Jill was left a paraplegic as a teenager and Dan was given six months to live 22 years ago.

Revd Wenham said: “I couldn’t help reflecting how different their, and therefore their family’s – and indeed our own – life would have been if the brave new world of Dignitas and its promoters had arrived here in Britain.”


Writing in The Independent, Dominic Lawson told of meeting ‘Bill’ at a focus group of Cerebal Palsy sufferers hosted by disability charity Scope.

‘Bill’ told the meeting he had changed his mind about making assisted suicide legal.

He continued: “I can see in 15 years or so my relatives saying, ‘Bill’s depressed, he can’t work, but hey, assisted suicide is an option.'”

And he added that he struggles to “see in practice a system of assisted suicide that will guarantee vulnerable people don’t end up being assisted quite aggressively”.

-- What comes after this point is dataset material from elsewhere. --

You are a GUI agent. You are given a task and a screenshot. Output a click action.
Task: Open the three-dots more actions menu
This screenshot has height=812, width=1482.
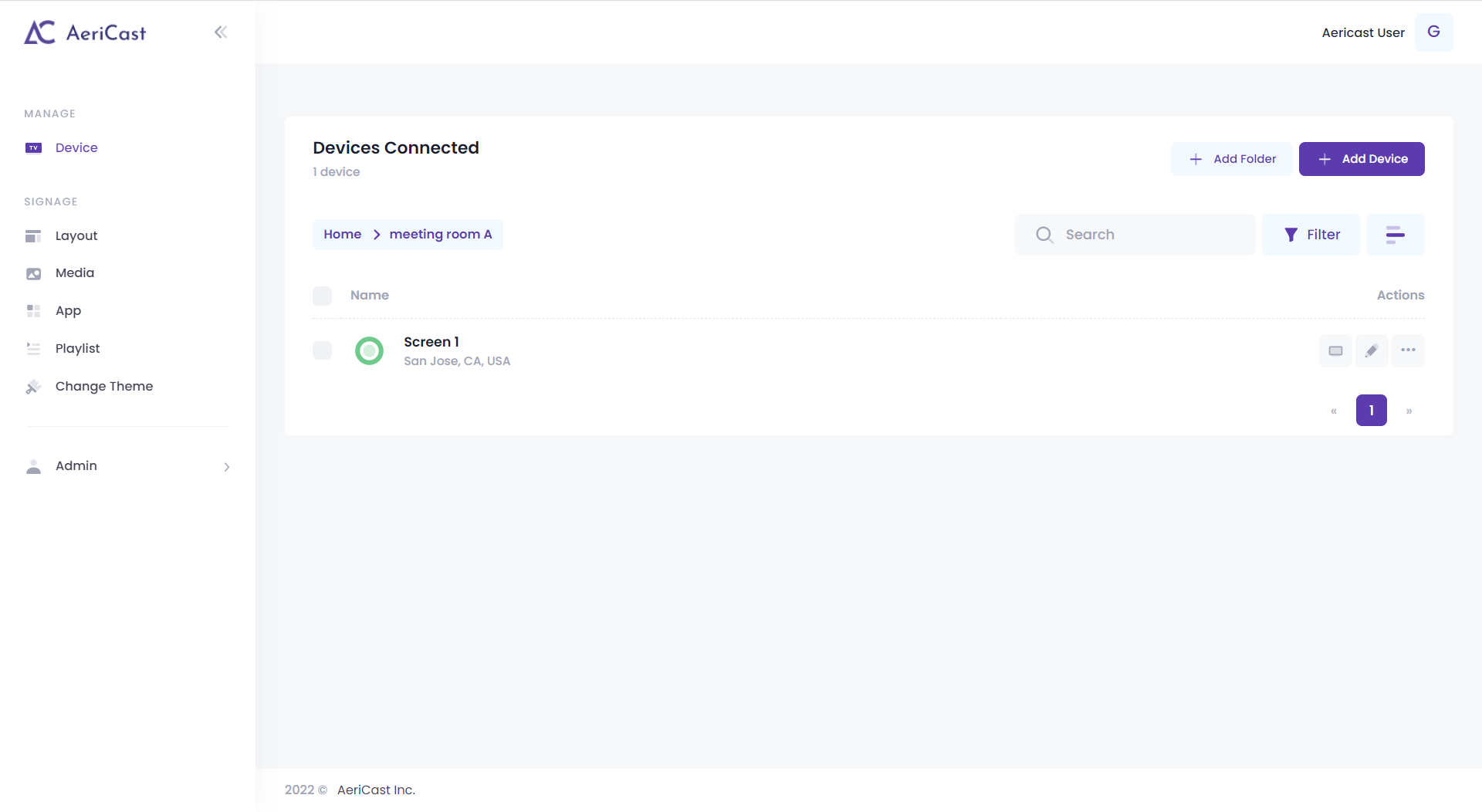tap(1408, 350)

Concluding his article on The Guardian’s website Revd Wenham said the idea of the individual’s choice being sovereign is “a pretty impoverished world”.

He said: “The best thing in life is to experience the extraordinary depth with which one can be loved.”

He added that the “tragedy” of those deaths which were portrayed in the BBC documentary “is that they didn’t trust themselves to the journey their loved ones wanted to travel with them”.

Because if they had, he said, “the road might well have been rough, but they would have discovered, hand in hand with them, beauties of the human spirit few of us ever glimpse”.